Waktu yang Dibutuhkan untuk Transportke Laboratorium PCI
Adanya fasilitas kardiologi intervensi merupakan penentu utama apakah PCI dapat
dikerjakan. Untuk fasilitas yangdapat mengerjakan PCI, penelitian menunjukkan PCI lebih
superior dari reperfusi farmakologis. Jika composite end point kematian, infark miokard rekuren
non fatal atau strok dianalisis, superioritas PCI terutama dalam hal penurunan laju infark
miokard non fatal berulang.
Reperfusi Farmakologis
Fibrinolisis
Jika tidak ada kontraindikasi, terapi fibrinolisis idealnya diberikan dalam 30 menit sejak
masuk (door-to-needle time< 30 menit). Tujuan utama fibrinolisis adalah restorasi cepat patensi
arteri koroner. Terdapat beberapa macam obat fibrinolitik antara lain: tissue plasminogen
activator (TPA), streptokinase, tenekteplase (TNK) dan reteplase (TPA). Semua obat ini bekerja
dengan cara memicu konversi plasminogen menjadi plasmin, yang selanjutnya melisiskan
trombus fibrin.

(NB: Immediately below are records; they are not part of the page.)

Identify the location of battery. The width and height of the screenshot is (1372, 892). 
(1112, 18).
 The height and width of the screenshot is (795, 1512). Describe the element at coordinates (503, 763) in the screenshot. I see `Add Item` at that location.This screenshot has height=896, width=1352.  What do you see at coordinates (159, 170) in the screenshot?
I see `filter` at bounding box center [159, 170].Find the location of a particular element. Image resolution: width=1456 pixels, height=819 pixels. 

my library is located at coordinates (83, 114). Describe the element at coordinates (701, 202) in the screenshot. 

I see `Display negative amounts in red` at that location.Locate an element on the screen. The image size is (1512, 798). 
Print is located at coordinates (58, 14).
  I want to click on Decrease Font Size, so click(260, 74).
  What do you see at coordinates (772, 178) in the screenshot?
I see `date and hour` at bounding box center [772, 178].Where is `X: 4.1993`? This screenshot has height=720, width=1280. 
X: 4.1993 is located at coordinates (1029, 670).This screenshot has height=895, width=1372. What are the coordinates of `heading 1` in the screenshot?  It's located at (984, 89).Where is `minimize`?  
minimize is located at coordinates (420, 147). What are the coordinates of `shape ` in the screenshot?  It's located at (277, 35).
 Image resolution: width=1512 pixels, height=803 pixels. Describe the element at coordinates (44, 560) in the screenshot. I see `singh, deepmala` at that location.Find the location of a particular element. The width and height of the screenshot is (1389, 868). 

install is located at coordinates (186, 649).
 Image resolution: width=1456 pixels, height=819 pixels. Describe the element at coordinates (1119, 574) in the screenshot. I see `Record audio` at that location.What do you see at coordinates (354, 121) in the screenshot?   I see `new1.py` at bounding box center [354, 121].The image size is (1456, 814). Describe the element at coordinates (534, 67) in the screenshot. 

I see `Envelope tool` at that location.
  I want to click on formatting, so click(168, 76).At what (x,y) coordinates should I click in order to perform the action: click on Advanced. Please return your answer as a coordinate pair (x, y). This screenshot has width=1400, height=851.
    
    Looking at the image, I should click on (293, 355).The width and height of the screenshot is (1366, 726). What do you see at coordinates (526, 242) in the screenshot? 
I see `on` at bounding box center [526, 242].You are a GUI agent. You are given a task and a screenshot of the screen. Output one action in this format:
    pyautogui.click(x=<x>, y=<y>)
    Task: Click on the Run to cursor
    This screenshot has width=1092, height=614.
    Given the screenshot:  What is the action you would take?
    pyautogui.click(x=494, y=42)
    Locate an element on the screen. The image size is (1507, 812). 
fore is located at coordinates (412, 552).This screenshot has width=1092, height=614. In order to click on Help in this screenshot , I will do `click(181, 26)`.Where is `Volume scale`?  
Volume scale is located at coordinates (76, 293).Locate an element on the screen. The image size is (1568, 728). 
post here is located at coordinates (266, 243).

Terdapat 2 kelompok yaitu: golongan spesifik fibrin seperti tPA dan non spesifik
fibrin seperti streptokinase.
Jika dinilai secara angiografi, aliran di dalam arteri yang terlibat (culprit) digambarkan
dengan skala kualitatif sederhana disebut thrombolysis in myocardial infarction (TIMI)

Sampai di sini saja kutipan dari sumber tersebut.